Le Comité des disparitions forcées de l'ONU a demandé des mesures de soutien pour le Mexique afin de lutter contre les disparitions qui pourraient être qualifiées de crimes contre l'humanité. Le Secrétariat aux relations extérieures du Mexique a rejeté le rapport, le jugeant partial et reprochant au comité d'ignorer les progrès réalisés par le gouvernement. Le comité souligne la découverte de plus de 6 200 corps dans des fosses clandestines comme preuve de la crise.
Le Comité des disparitions forcées de l'ONU (CED) a exhorté jeudi l'ONU à envisager des mesures pour soutenir le gouvernement mexicain dans la prévention, l'enquête et l'éradication des disparitions forcées.

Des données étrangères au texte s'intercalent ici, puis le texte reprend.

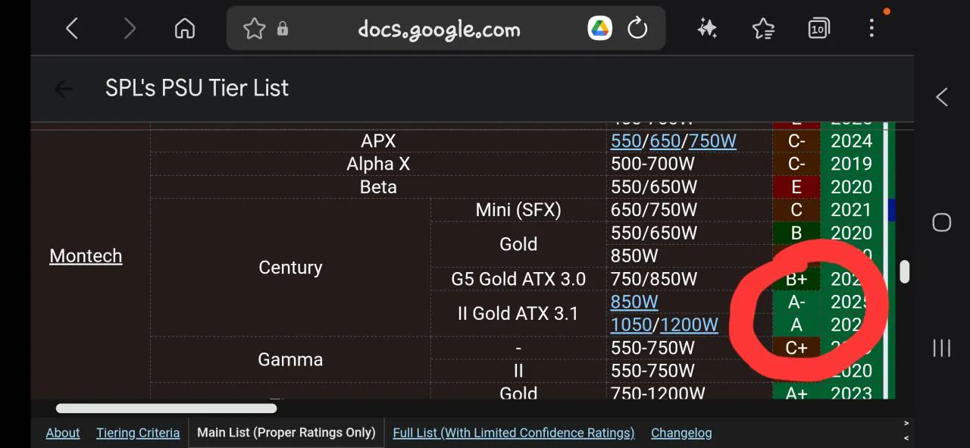The width and height of the screenshot is (970, 448).
Task: Toggle bookmark star in the address bar
Action: click(254, 28)
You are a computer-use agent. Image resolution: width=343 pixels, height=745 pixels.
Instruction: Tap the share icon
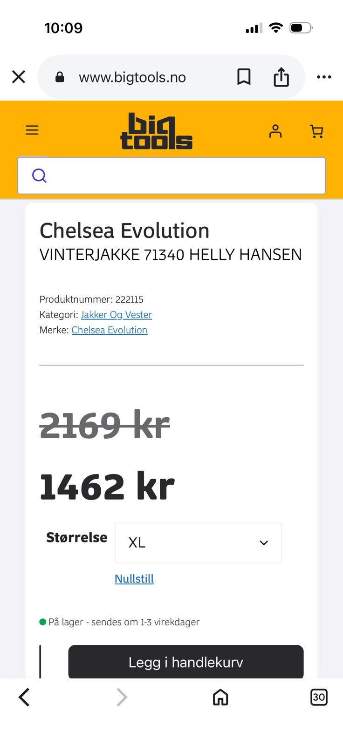pos(281,77)
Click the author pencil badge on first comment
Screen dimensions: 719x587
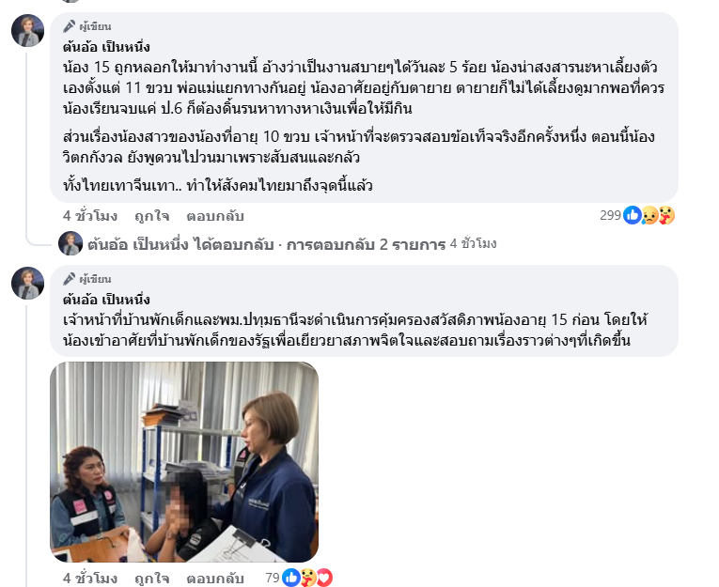[70, 26]
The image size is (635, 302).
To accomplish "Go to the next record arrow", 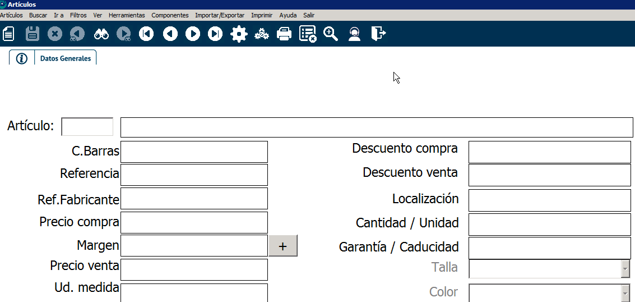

Le président du CED, Juan Albán-Alencastro, a déclaré : « Le droit international n'exige pas que les crimes contre l'humanité se produisent à l'échelle nationale ou soient orchestrés par les hautes sphères gouvernementales ; ce qui importe, c'est l'ampleur, la tendance des attaques et le ciblage des civils. »

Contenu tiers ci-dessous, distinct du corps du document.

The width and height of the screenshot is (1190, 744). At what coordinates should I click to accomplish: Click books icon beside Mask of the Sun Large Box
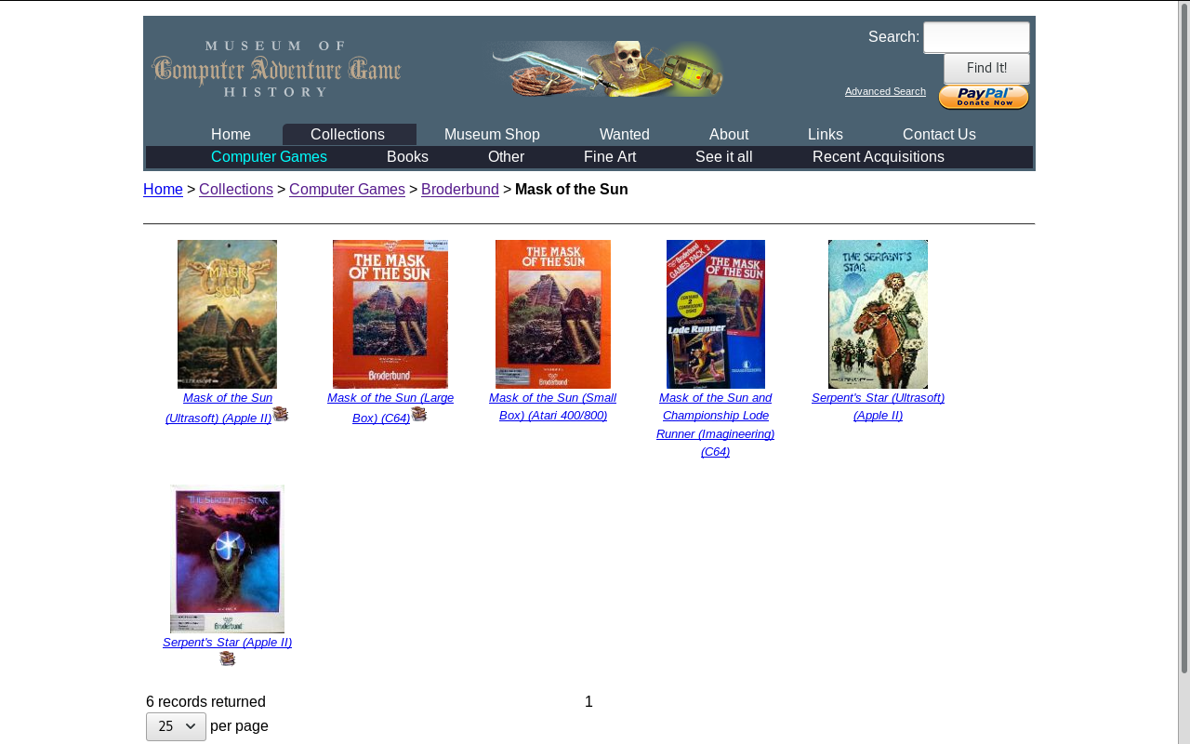(x=419, y=415)
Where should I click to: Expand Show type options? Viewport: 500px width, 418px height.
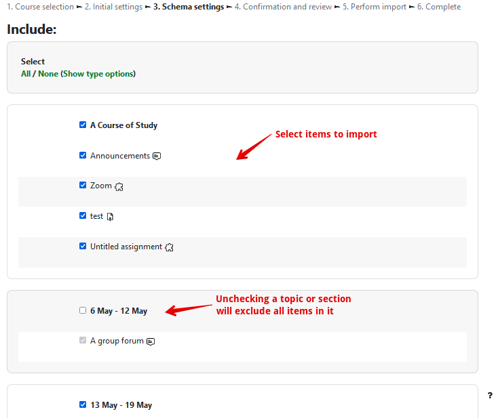pos(98,74)
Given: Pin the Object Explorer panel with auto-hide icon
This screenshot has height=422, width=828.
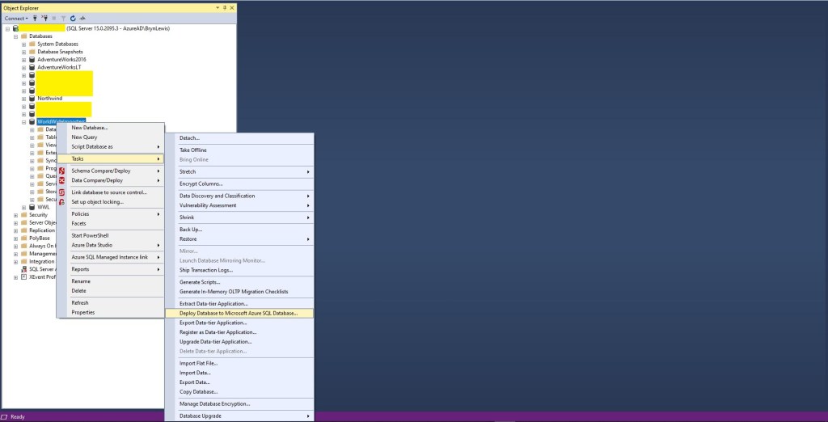Looking at the screenshot, I should 224,6.

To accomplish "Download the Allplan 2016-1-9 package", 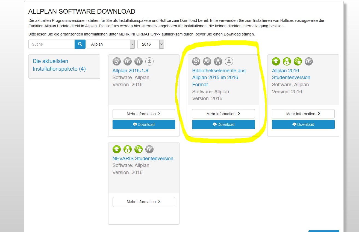I will [x=144, y=124].
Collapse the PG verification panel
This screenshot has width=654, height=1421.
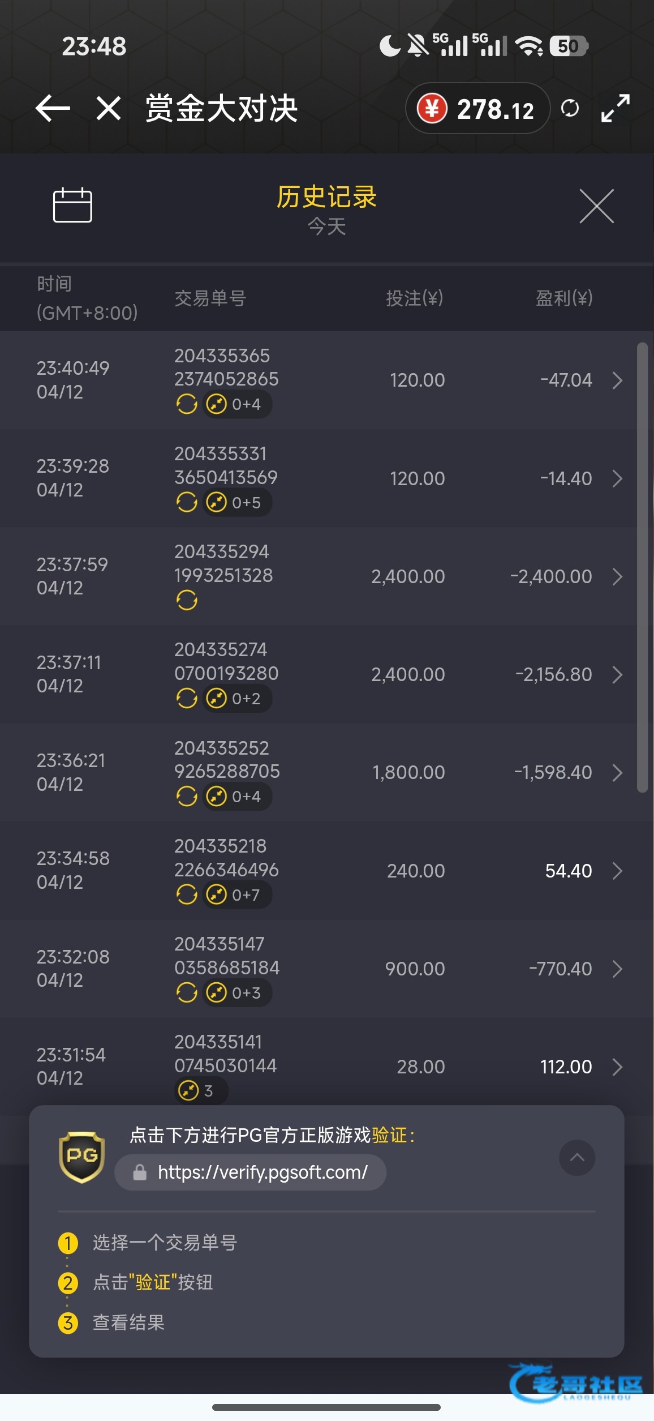pyautogui.click(x=576, y=1157)
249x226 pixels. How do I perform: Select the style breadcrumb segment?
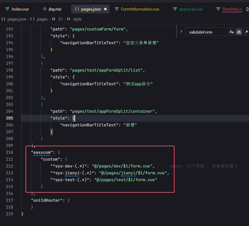coord(77,19)
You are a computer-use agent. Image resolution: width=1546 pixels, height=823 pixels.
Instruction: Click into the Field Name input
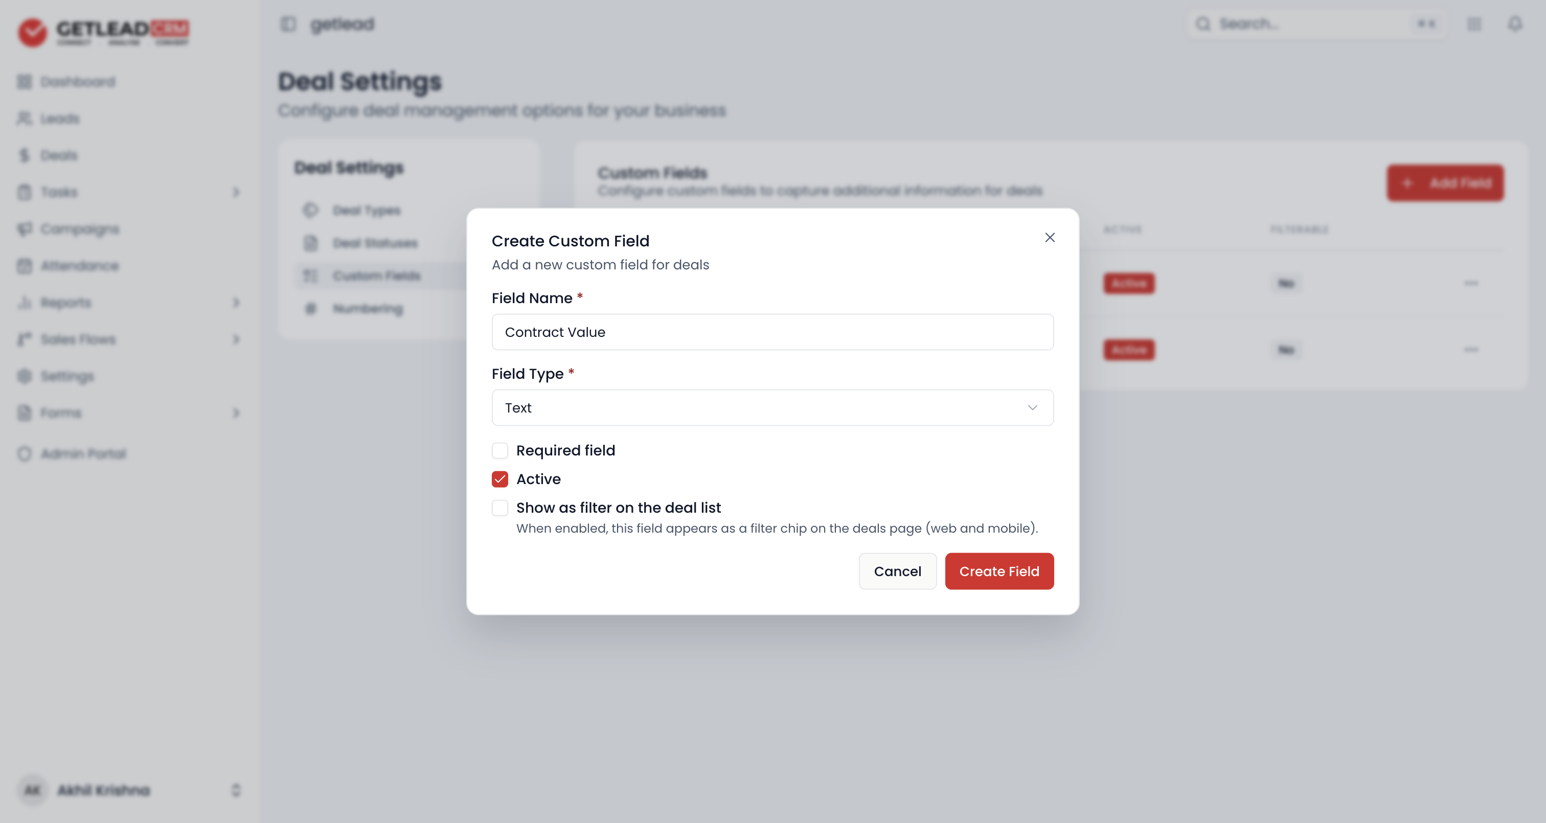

Le rapport note la découverte constante de fosses clandestines contenant plus de 6 200 corps et 76 000 restes humains, pour la plupart non identifiés. Le CED regrette que, malgré les visites de 2021 et les mesures adoptées, la situation ne se soit pas sensiblement améliorée et que les autorités soient débordées. De nombreuses disparitions sont liées à la guerre contre la drogue menée par des groupes criminels, bien que certains cas suggèrent l'implication d'agents publics.
La demande a été adressée au Secrétaire général de l'ONU, António Guterres, pour transmission à l'Assemblée générale, suggérant une coopération technique, une aide financière et un soutien pour les recherches, l'analyse médico-légale et les enquêtes sur les liens avec le crime organisé.
Le Secrétariat aux relations extérieures du Mexique (SRE) a rejeté le rapport, le qualifiant de « partial » et notant qu'il ne reconnaît aucune politique fédérale en matière d'attaques systématiques. L'administration actuelle ne tolère pas les disparitions et a fait avancer des réformes, a déclaré le SRE. Le Mexique accueille favorablement la coopération technique internationale, mais pas sur la base de prémisses qui ne reflètent pas sa réalité.